* Problem: Excluding pictures, give the entries again exactly as they appear.

### Exercise materials

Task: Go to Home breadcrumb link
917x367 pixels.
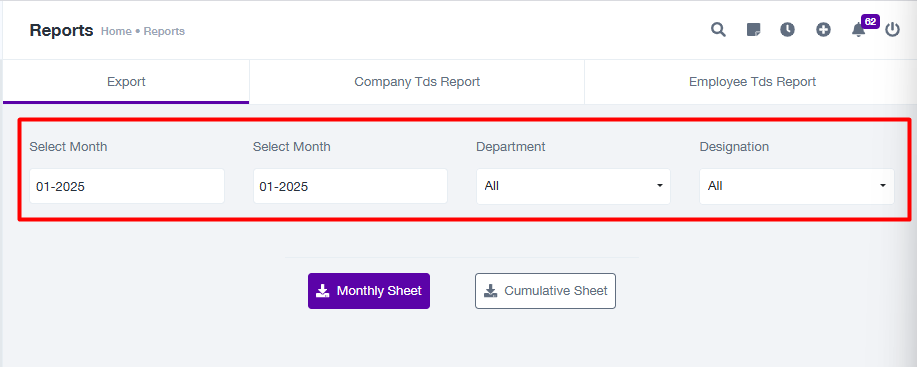Action: (116, 32)
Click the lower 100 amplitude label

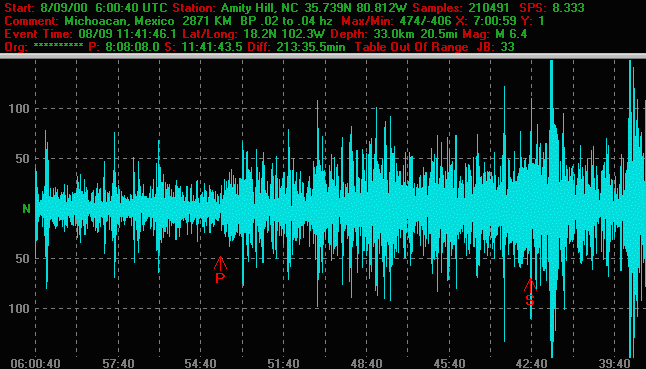[19, 308]
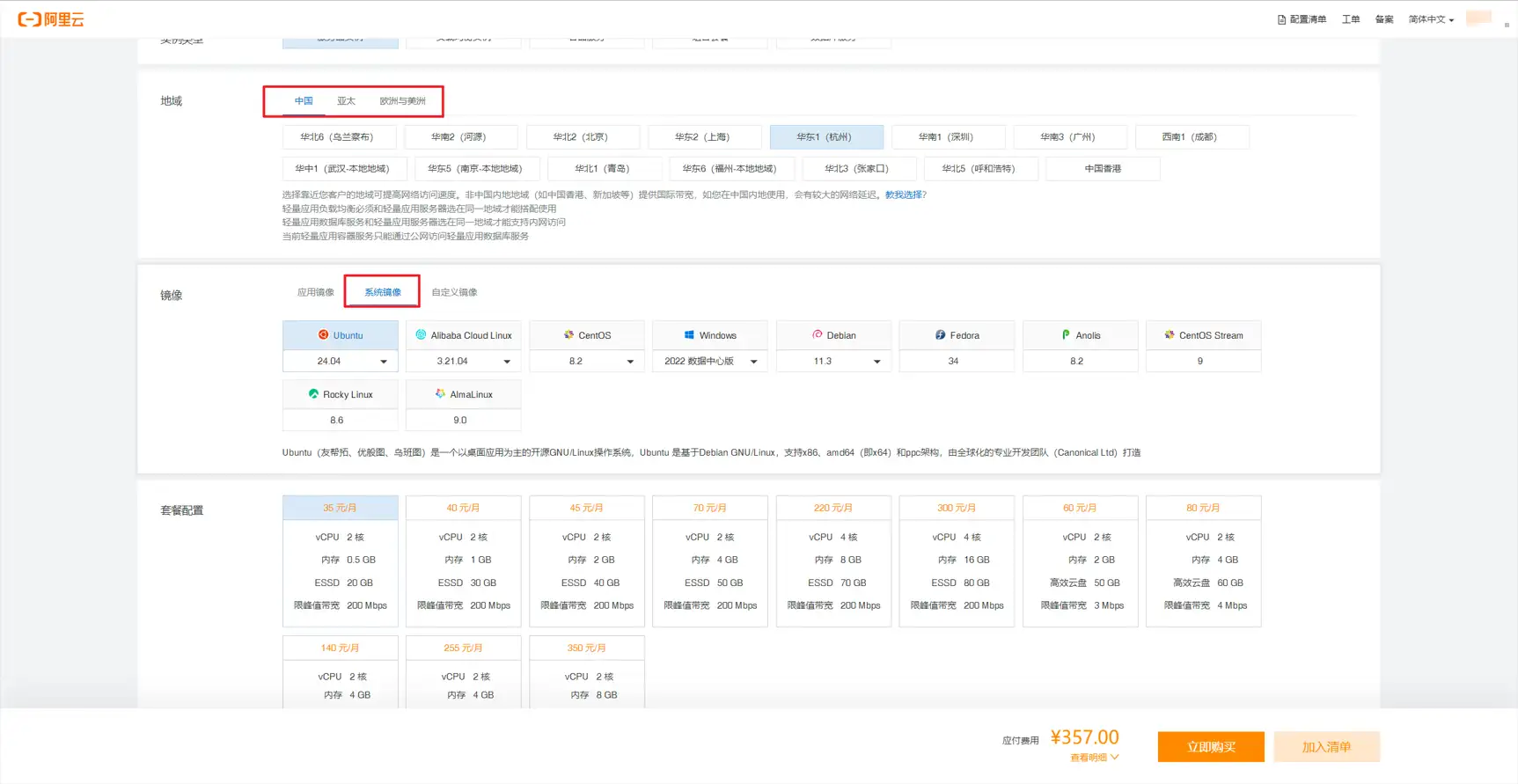Expand 查看明细 price details
Viewport: 1518px width, 784px height.
click(x=1094, y=758)
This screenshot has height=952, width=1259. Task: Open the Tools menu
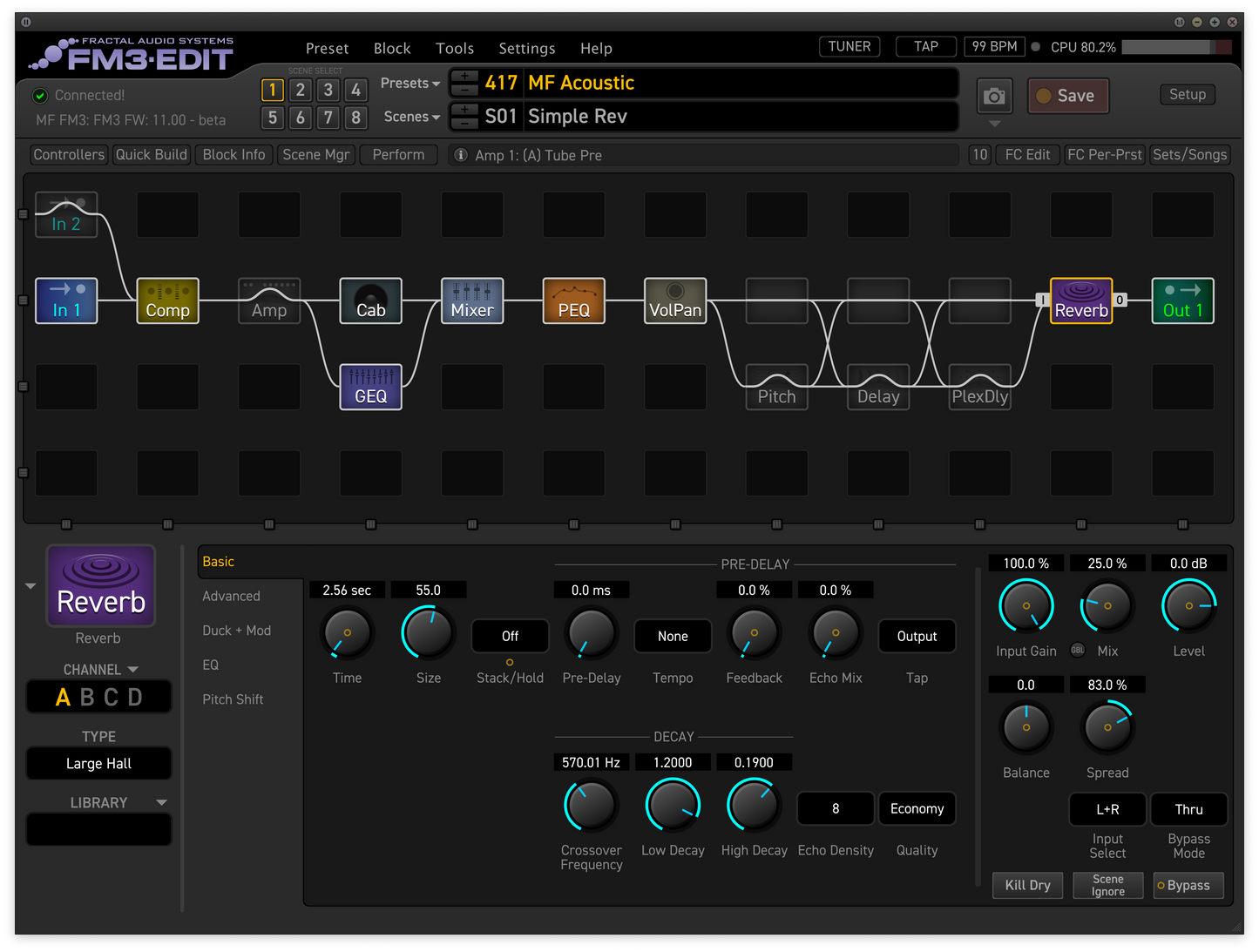tap(455, 49)
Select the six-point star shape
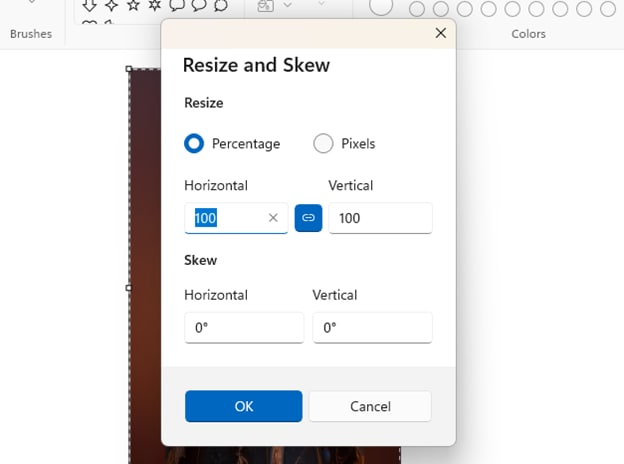Viewport: 624px width, 464px height. point(154,5)
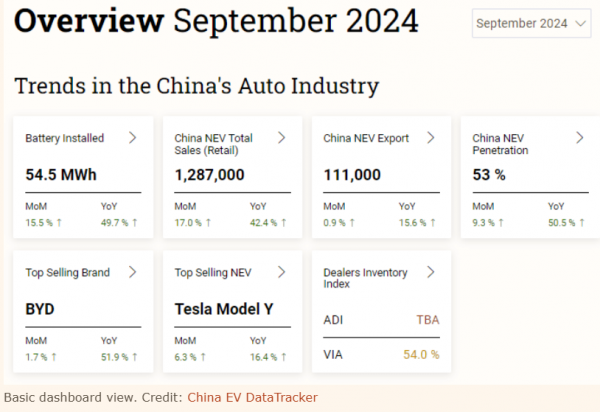Open the China EV DataTracker link
The height and width of the screenshot is (412, 600).
tap(252, 397)
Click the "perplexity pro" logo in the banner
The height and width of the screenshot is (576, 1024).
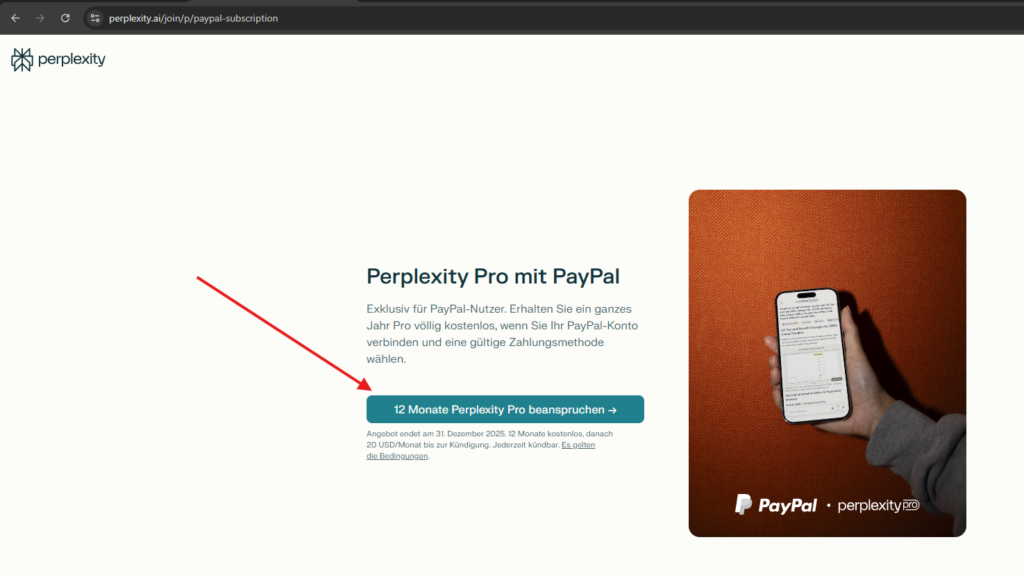pos(878,505)
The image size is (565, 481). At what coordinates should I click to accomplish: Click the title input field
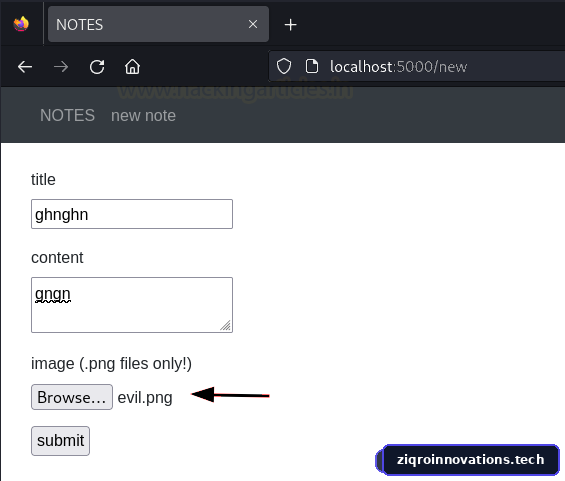pyautogui.click(x=132, y=214)
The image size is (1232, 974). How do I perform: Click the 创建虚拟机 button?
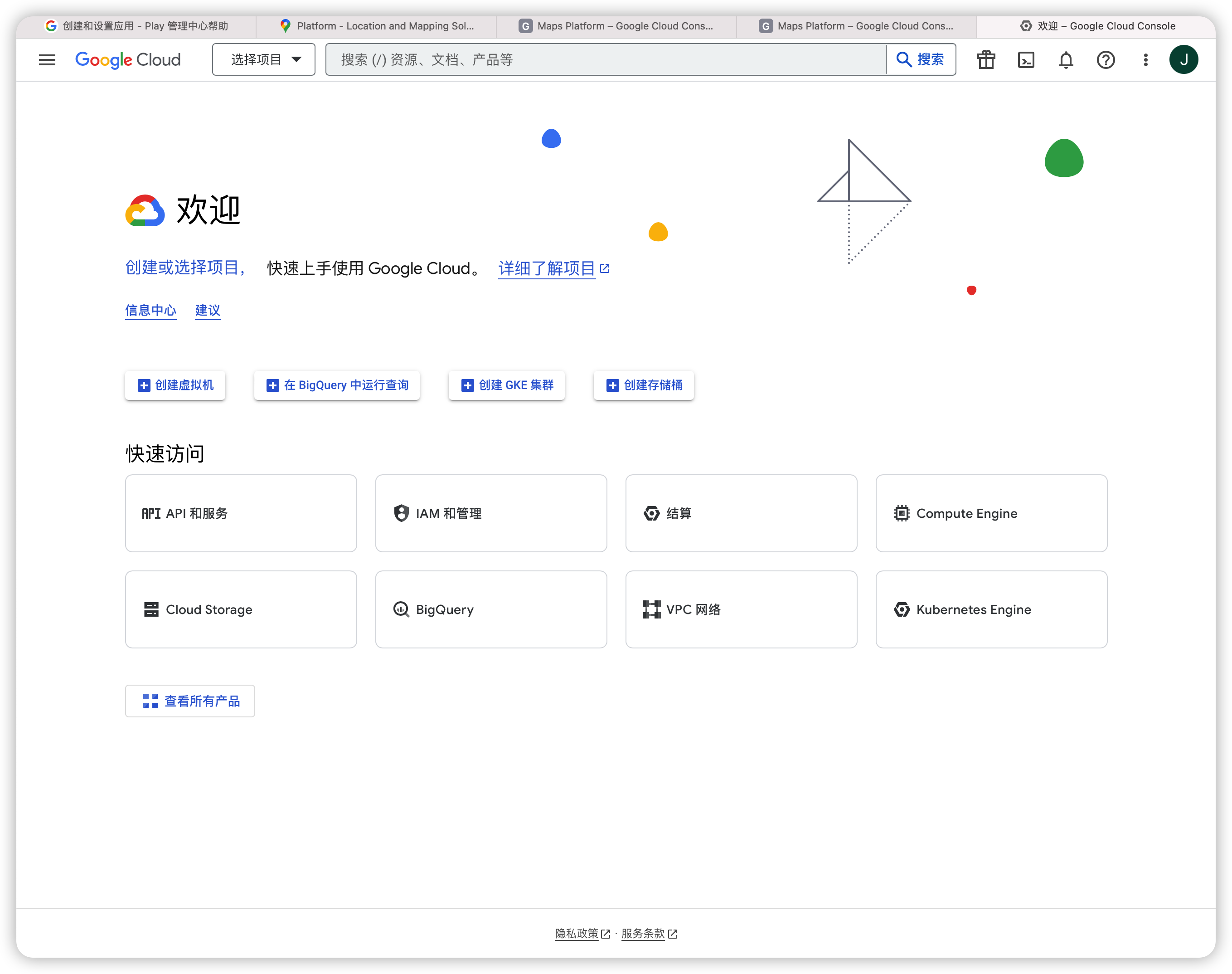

######

* Exercise solution:
Task: Go to Home breadcrumb link
917x367 pixels.
Action: (116, 32)
Click the lower 100 amplitude label

[19, 308]
Expand 查看明细 price details
Viewport: 1518px width, 784px height.
click(x=1094, y=758)
This screenshot has height=952, width=1259. Task: Open the Tools menu
tap(455, 49)
Select the six-point star shape
Viewport: 624px width, 464px height. point(154,5)
Open the China EV DataTracker link
The height and width of the screenshot is (412, 600).
tap(252, 397)
Click the "perplexity pro" logo in the banner
The height and width of the screenshot is (576, 1024).
pos(878,505)
The image size is (565, 481). At what coordinates should I click to accomplish: Click the title input field
pyautogui.click(x=132, y=214)
The image size is (1232, 974). How do I perform: Click the 创建虚拟机 button?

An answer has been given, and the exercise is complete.